Must technology either be a depicted as dystopia or utopia? Didn’t we get past that since the great dystopia of 1984 (back in 1948!) – well that was my thought at the beginning of the week, peeking at the curriculum for the Edinburgh U coursera course E-learning and Digital Cultures, aka #EDCMOOC
And I still hold the view that many depictions of technology these days are a bit more nuanced than just “technology is good” or bad, for that matter. Or it might just be, that I am in the camp that goes “it is not the technology, but what we do with it, that matters”. (Well not to the extent where I as the Americans assume it’s not guns that kill people. Not all technologies are neutral). But with a story like Inbox, I don’t think it brings much to an interpretation to try and argue that it is either a utopian or dystopian account. To me the “technology” (or magic?) in the story has a function – but I do not see it as being inherently good or bad. It put’s the two characters in touch, and it breaks (or the male character accidentally breaks it), but to me it makes little sense to ascribe an intention to the technology on it’s own.

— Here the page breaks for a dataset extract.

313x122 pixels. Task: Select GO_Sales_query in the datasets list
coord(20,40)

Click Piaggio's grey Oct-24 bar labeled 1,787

But since the tropes of good or evil technology has been so consistently used, repeated and replayed in popular culture, it makes a lot of sense to start there, and Chandler’s exhausting list of deterministic views* is a good basis for discussing technology without getting stuck in that paradigm. So off to a great start, but I’m looking forward to looking toward the future in week two!
* Chandler, D. (2002). Technological determinism.